The stack system the ARM7 uses only require 4 opcodes, LDR, STR, LDM and STM,
which can also be used to load and store data from memory, which can get
confusing.
Basically if you're implementing a stack opcodes LDM and STM have two extra
conditions and a writeback function, which 'writes back' an incremented or
decremented address value to the register you are using to reference the stack.
The two extra conditions control 1. whether the stack pointer is incremented or
decremented, and 2. whether the stack pointer points to an 'empty' stack cell or
a 'full' stack cell. If the pointed cell is full, the stack pointer is
increased/decreased before data transfer, and if it is empy, vice versa.
With LDR and STR, you have to specify how much you want it
decreasing/increasing by subtracting/adding to the pointer and writing back the
value. as to when it writes back the value, that depends upon how the code is
phrased i.e STR R1, [R13 + 4]! as opposed to STR R1, [R13]! +4
As to whether the stack grows up or down, well it depends upon the compiler
and the opcodes it chooses to use. The extra memory at the top is reserved by
the BIOS for levels of supervision higher than the IRQ_SVC, though when they are
used I dont know, the header file only sets the value of the stacks to the value
the BIOS sets them to anyway. I do know that the highest word in IWRAM stores
the address for the software interrupt handler and so it wouldnt be a good idea
to use ascending stacks as it would overwrite this.
......
__Work instructions__.
(1) Print the passage on ARM7 stacks from "Basically if you're" to "empy, vice versa.", word for word.
(2) In the passage on ARM7 stacks, what does the highest word in IWRAM hold?
(3) Pick up the passage on ARM7 stacks after its last sentence and keep writing.

__Available data__.
......
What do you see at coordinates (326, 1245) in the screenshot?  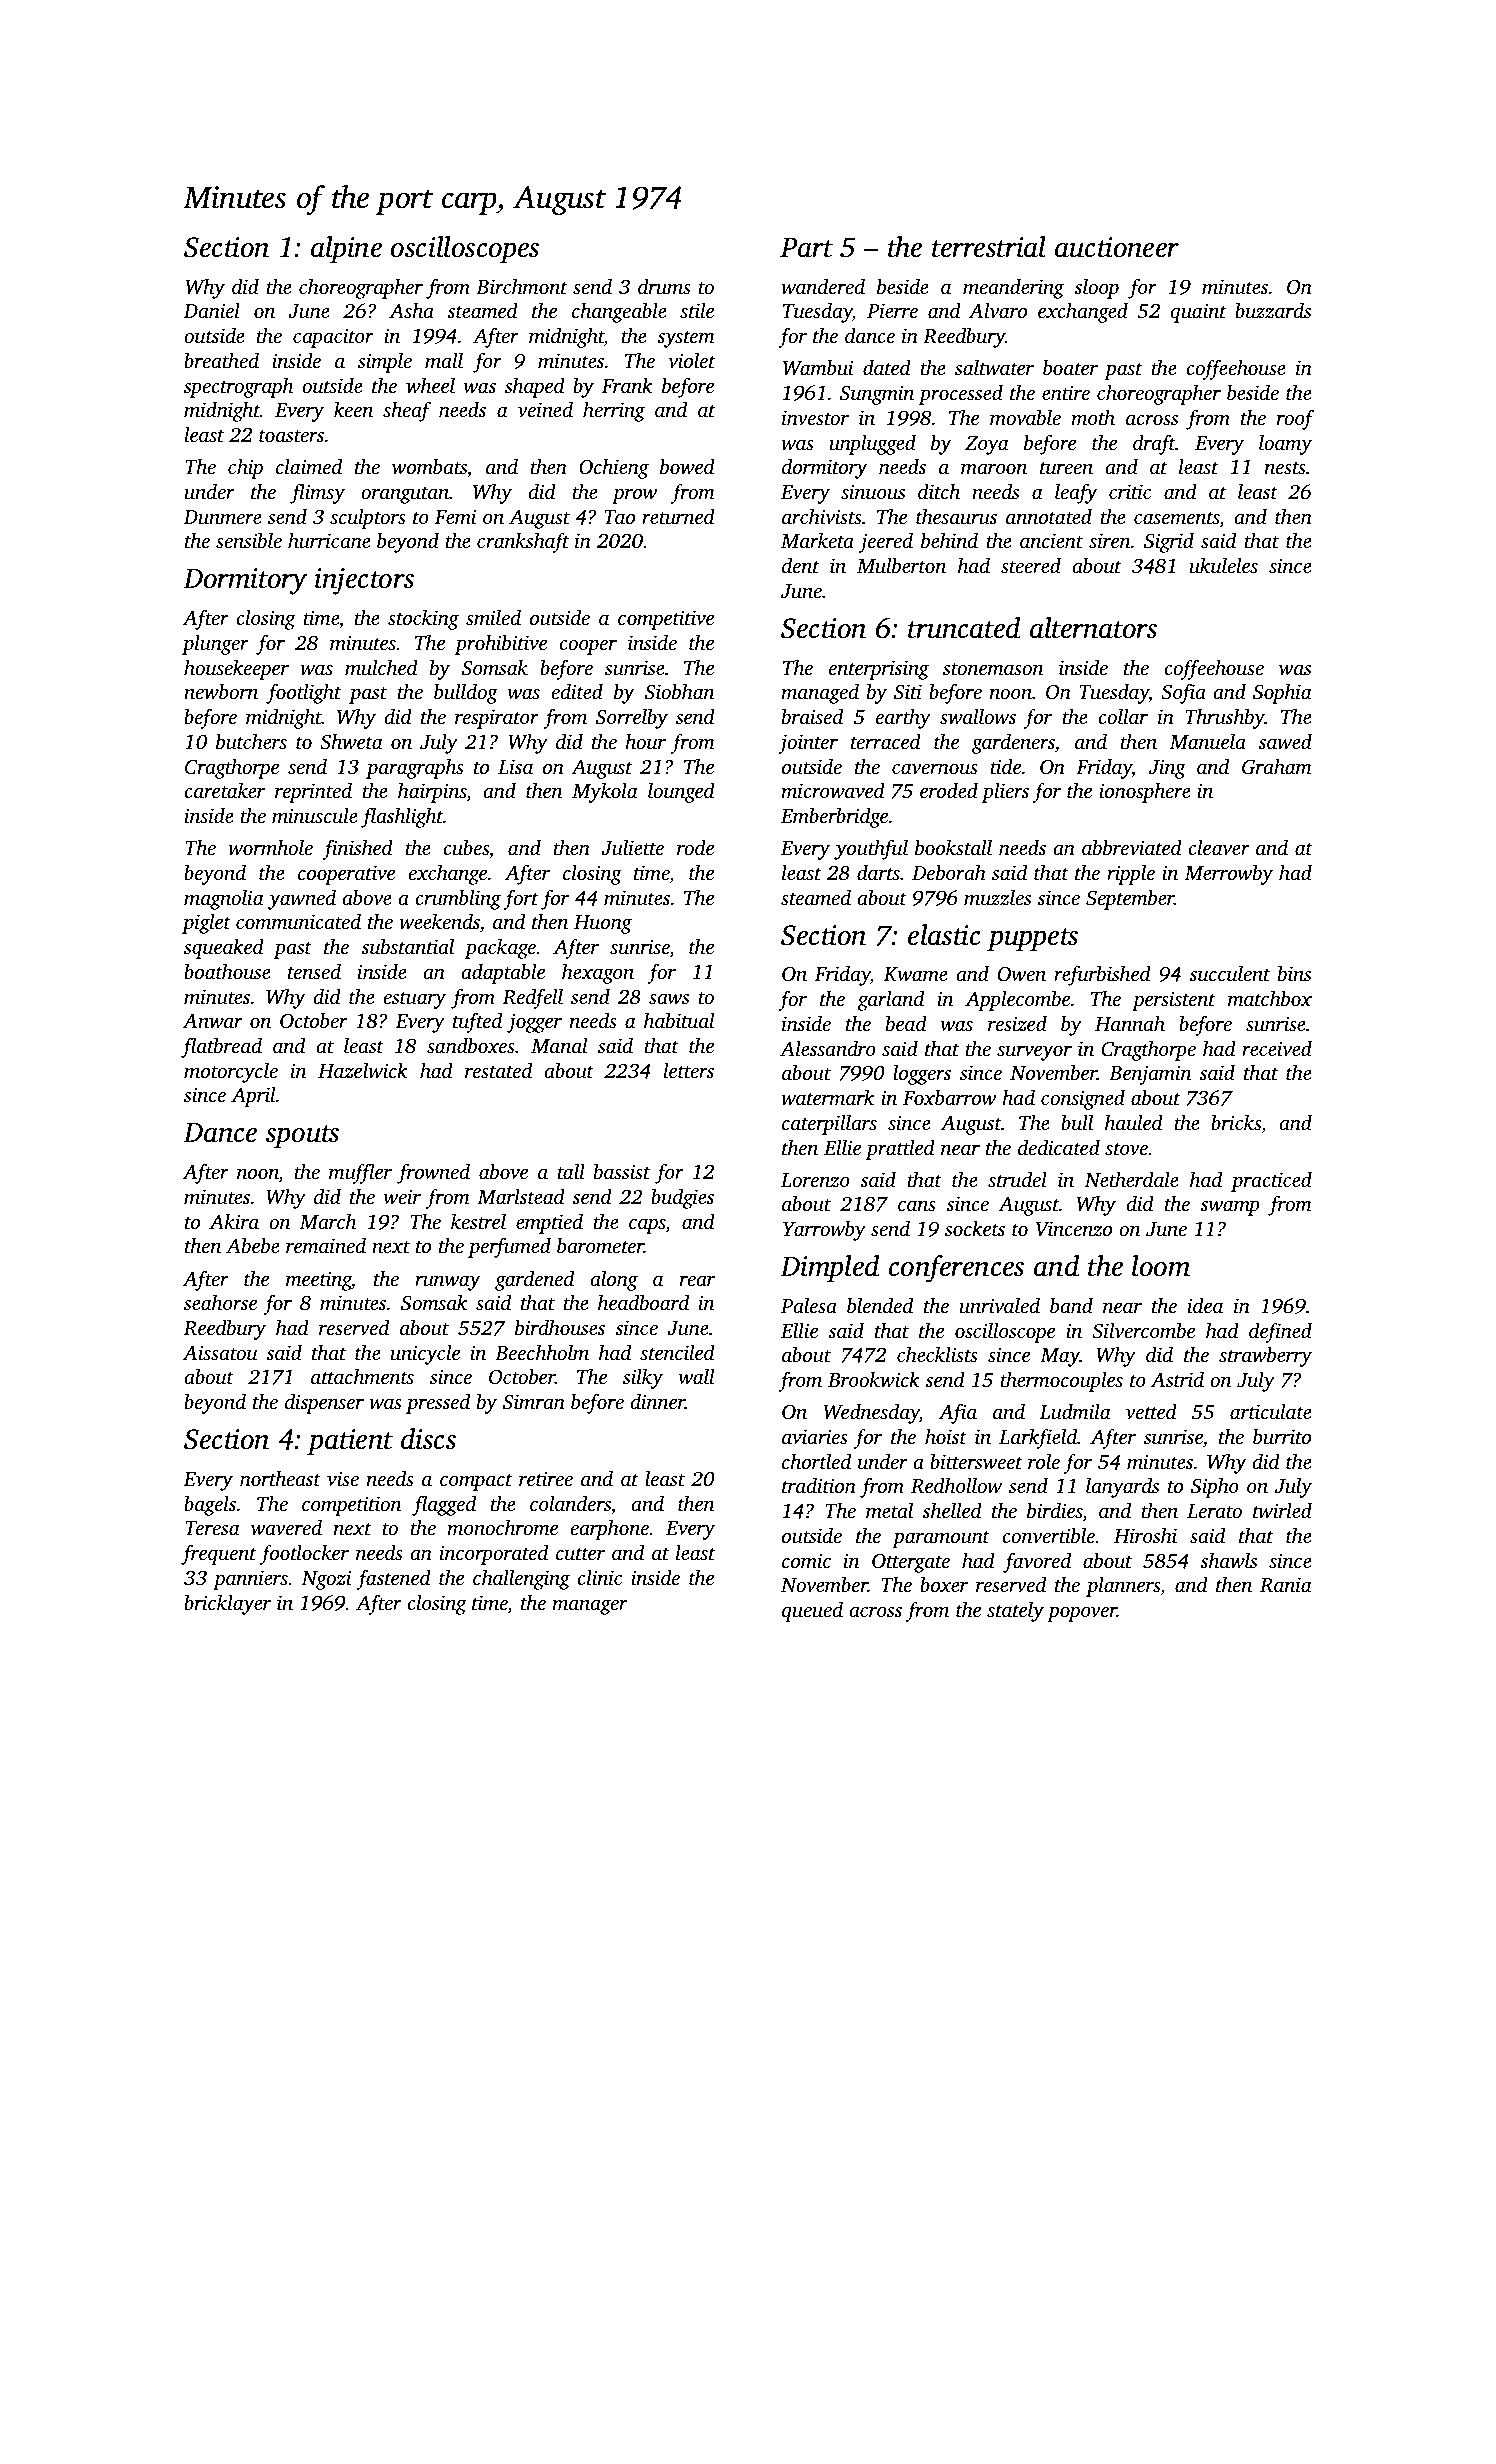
......
__Results for the exercise__.
(1)
Basically if you're implementing a stack opcodes LDM and STM have two extra
conditions and a writeback function, which 'writes back' an incremented or
decremented address value to the register you are using to reference the stack.
The two extra conditions control 1. whether the stack pointer is incremented or
decremented, and 2. whether the stack pointer points to an 'empty' stack cell or
a 'full' stack cell. If the pointed cell is full, the stack pointer is
increased/decreased before data transfer, and if it is empy, vice versa.

(2) The address for the software interrupt handler.

(3)
Hope this helps
----- Original Message -----
From: Jason Wilkins
To: gbadev@yahoogroups.com
Sent: Friday, March 21, 2003 5:13 PM
Subject: [gbadev] stack
How does the stack on the Gameboy Advance work?
Jeff's crt0.S sets the user and irq stack pointers high in IWRAM (160 and
92 bytes respectively). This implies to me that these stacks grow upwards
in memory. Giving the irq stack 92 bytes and the user stack 160 - 92 = 68
bytes.
This looks to odd to me, and knowing that stacks ussually grow downward in
memory towards the top of the heap then maybe they really grow downwards,
giving the irq stack 68 and the user stack all of iwram (or until it
corrupts any variables stored there).
If so, then what is the 92 bytes left free at the top? I seem to recall
there being a third stack on the ARM7TDMI, is this for bios calls?
I knew all of this once upon a time, but looking at everything again is
serving to confuse me, not clarify ^_^
Looking at the linkscript and crt0.S for devkitadvance again is making me
have a lot of "What the hell!" moments which one gets when they look at
cod ethey wrote years ago.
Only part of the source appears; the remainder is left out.